On the fifth of December, the members of the organising committee reached school on a non-working Saturday at a quarter to seven on a cold morning. Immediately they set to work registering students for the event, then we proceeded to the venue for  instructions regarding venues and teams. Somehow everyone had reached well in time, and so we were before time. Rules and regulations were given to the students, and then there was a slight apprehension as we waited for the other two judges to arrive. And then they did, to our relief, and then the Program Leader addressed the gathering and then it was time for an Exhibition Debate. The team wanted the Exhibition Debate to be “perfect” and they surely tried to do their best, although their voices cracked under strain – they did a fair enough job.

We had fourteen teams out of 53 students. The ideal number of students in each team was to have been 4, but then a few did not turn up so a few teams had only three members, but then we did not disqualify them and allowed them to continue although one of them would have to speak twice. The first few rounds  brought out a lot of weaknesses, which the judges and the moderators addressed through feedback and suggestions. When we got back after lunch, we could see that the teams that had survived had become more polished, and they had got their points together. Finally it seemed they had learned their lessons, that debating is not just about having a good command over vocabulary, but it is also about being rational, logical, and having all the points in hand. One thing became clear to me, and that was that my apprehensions about the impact of the MUN Culture of debating were true, and those who had done very well in MUN Debates were left high and dry in the Parliamentary style of debating.

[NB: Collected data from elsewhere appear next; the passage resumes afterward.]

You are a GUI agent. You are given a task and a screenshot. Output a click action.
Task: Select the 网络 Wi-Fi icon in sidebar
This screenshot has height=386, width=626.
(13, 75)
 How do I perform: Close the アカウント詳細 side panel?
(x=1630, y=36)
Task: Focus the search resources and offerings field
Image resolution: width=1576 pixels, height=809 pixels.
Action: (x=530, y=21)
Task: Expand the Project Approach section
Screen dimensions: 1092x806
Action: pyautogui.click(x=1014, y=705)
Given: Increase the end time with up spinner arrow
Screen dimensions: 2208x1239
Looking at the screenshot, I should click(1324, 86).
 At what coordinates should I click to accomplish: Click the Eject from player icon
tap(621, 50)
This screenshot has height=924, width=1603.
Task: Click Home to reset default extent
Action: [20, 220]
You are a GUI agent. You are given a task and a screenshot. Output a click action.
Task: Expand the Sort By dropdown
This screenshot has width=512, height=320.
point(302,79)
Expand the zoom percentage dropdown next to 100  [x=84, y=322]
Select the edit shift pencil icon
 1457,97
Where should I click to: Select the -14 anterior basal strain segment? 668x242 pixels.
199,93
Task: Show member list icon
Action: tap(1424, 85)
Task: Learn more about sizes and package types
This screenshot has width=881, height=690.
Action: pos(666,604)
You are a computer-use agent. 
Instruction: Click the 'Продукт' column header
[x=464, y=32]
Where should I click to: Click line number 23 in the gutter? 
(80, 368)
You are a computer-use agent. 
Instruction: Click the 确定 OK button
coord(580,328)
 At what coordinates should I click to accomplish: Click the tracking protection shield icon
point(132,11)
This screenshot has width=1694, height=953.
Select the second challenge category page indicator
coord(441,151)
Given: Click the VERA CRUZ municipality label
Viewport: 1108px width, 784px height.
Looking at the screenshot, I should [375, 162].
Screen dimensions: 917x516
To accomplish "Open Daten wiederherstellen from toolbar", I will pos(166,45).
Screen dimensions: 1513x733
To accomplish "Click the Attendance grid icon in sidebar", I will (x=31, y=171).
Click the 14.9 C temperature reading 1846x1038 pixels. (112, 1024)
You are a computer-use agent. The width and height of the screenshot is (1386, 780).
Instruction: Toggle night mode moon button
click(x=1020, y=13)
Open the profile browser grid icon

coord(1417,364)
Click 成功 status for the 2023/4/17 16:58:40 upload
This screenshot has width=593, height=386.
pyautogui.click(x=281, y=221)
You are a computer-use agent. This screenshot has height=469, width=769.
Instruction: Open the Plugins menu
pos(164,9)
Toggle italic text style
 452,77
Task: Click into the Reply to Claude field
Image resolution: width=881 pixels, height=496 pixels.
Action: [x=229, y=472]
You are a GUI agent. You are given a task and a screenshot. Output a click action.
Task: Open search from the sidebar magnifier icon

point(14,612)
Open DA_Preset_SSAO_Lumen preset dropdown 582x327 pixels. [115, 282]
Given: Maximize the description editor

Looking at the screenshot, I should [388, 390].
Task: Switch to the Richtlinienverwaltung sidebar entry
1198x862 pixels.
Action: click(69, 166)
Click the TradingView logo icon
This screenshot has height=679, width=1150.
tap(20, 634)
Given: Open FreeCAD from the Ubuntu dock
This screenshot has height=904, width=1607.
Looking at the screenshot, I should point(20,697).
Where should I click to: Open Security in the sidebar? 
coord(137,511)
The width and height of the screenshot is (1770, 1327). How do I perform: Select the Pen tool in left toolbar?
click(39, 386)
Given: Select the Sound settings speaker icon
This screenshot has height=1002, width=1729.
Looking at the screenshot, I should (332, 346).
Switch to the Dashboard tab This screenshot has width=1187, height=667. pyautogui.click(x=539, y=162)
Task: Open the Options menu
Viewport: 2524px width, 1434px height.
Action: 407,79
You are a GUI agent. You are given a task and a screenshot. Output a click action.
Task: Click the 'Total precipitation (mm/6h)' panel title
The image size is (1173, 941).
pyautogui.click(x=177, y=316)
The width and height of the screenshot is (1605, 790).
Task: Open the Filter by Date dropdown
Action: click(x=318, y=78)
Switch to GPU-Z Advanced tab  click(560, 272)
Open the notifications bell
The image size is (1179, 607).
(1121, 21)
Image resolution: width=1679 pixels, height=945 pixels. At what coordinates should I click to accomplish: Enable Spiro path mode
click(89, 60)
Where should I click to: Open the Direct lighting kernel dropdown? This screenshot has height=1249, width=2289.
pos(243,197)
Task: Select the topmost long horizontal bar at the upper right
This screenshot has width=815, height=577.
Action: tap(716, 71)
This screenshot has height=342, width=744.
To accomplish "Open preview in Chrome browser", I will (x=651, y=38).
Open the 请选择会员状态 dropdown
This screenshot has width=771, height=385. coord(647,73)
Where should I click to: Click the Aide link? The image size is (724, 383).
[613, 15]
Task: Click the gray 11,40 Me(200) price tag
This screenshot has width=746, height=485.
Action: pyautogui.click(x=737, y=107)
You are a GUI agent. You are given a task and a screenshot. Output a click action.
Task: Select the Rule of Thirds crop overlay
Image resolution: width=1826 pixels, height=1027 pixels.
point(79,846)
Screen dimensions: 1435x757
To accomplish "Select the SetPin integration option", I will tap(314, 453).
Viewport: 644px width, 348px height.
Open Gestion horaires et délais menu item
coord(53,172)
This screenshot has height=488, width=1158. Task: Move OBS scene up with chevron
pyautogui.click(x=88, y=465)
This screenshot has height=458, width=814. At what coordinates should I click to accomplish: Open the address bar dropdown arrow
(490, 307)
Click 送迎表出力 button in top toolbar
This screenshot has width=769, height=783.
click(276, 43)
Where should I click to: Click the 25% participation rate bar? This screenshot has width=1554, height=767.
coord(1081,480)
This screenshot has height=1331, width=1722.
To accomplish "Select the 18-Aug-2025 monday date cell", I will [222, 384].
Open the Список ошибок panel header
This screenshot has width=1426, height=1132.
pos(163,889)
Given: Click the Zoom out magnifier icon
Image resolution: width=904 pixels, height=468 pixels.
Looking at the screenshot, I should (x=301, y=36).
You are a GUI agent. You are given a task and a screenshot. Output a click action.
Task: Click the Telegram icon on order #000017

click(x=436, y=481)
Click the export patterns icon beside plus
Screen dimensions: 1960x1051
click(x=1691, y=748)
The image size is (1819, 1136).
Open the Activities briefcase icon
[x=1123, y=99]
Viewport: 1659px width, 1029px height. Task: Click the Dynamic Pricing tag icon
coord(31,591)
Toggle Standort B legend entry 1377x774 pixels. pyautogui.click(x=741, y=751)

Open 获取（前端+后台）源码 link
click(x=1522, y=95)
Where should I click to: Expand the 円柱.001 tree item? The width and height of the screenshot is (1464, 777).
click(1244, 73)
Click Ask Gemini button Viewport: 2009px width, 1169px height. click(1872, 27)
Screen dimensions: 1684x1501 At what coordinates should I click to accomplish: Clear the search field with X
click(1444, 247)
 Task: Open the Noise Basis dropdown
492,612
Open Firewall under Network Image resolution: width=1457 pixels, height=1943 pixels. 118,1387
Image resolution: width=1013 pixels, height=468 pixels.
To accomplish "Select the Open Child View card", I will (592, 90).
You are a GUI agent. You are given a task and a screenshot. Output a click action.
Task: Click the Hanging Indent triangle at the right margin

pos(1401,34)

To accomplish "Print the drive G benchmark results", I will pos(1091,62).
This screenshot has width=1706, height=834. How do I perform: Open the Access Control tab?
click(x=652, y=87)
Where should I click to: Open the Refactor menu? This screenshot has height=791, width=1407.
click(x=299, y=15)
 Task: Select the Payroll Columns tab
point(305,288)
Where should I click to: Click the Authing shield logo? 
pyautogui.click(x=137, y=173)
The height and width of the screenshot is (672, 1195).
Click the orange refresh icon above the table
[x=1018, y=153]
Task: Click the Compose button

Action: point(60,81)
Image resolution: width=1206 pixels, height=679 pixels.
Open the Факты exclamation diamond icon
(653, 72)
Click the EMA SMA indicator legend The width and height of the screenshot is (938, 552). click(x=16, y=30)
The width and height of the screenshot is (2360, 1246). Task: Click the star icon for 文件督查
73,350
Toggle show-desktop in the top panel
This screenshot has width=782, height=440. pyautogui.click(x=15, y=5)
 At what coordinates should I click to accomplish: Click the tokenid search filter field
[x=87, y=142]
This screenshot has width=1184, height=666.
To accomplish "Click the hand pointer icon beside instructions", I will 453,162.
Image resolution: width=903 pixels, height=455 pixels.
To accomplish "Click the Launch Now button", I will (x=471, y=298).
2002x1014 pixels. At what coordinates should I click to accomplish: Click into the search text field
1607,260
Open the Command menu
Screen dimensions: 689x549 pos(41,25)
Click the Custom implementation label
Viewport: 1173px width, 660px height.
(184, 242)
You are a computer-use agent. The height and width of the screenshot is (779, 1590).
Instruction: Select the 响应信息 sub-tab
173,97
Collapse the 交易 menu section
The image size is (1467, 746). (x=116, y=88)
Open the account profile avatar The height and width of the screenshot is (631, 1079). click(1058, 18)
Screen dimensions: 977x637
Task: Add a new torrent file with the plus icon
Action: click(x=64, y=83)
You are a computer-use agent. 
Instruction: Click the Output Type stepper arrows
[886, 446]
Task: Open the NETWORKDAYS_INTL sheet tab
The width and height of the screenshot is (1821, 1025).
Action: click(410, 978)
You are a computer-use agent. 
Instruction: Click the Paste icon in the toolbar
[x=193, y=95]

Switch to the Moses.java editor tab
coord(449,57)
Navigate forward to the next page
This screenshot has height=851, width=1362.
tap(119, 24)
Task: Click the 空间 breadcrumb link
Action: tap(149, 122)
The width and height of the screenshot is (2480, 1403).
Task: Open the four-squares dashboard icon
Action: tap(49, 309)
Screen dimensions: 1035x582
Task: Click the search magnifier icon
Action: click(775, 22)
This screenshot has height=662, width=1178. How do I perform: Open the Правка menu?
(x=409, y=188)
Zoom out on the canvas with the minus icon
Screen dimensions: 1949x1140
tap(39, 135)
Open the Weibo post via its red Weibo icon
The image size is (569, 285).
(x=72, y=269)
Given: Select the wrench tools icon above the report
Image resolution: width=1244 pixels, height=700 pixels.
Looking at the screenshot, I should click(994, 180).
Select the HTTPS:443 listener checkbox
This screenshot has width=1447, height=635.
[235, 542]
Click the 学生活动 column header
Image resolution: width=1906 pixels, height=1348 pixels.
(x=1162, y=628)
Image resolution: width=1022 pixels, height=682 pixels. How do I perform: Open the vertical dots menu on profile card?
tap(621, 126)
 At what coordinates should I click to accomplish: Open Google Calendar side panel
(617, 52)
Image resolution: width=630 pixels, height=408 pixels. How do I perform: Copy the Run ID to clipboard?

It was disappointing to see how many of the students could speak for only fifty seconds out of the two minutes allotted to them. A few were able to speak for the whole two minutes, but were afraid of finishing their time limit, so they did not support their arguments with sufficient proof, fact and figures although they had known them very well. What was surprising and pleasing was to see that a large number of participants were from grade 8! A large number of these grade 8 students spoke very well too. I guess one of the important lessons  for building a debating culture in school is to catch potential debaters early in life, grade 8, or even 7 if possible.
By the end of the day we had some of the best teams show an amazing improvement in their performance. They had learned their lessons and worked on the feedback given to them. It was amazing to see how the mumbles, and stammers of the initial moments had changed into confident voices with the required voice modulation and intonation. The replies were more logical, the arguments more to the point, and participants stuck to time lines better than earlier.
Debating should be promoted as a culture in all schools because it promotes logical thinking. It also builds up a character of tolerance and patience besides making students good listeners too! Debating can build a vibrant culture of inclusion and respect in the community. It can also teach students to be able to break into concepts, principles and ideas into components that can be easily assimilated.
Yes, you might be wondering about the two boys? Yes they are Sidhant Singh and Dhruv Krihnaswami. The event became a possibility because of the important role played by our Senior Program Leader Vishnu Kartik Sir, who incidentally was the inspiration and a great motivator. The judges for the were Manish, Sarika, Niyati and Akanksha, all teachers who gave their valuable time although it was a non-working Saturday!I am also thankful to Renjitha Ma'am who gave us all the support in terms of logistics, and valuable advice.
The finals of the debate competition will take place later in the month of January, and we hope to have a fiery high energy performance from the teams that have reached the final round!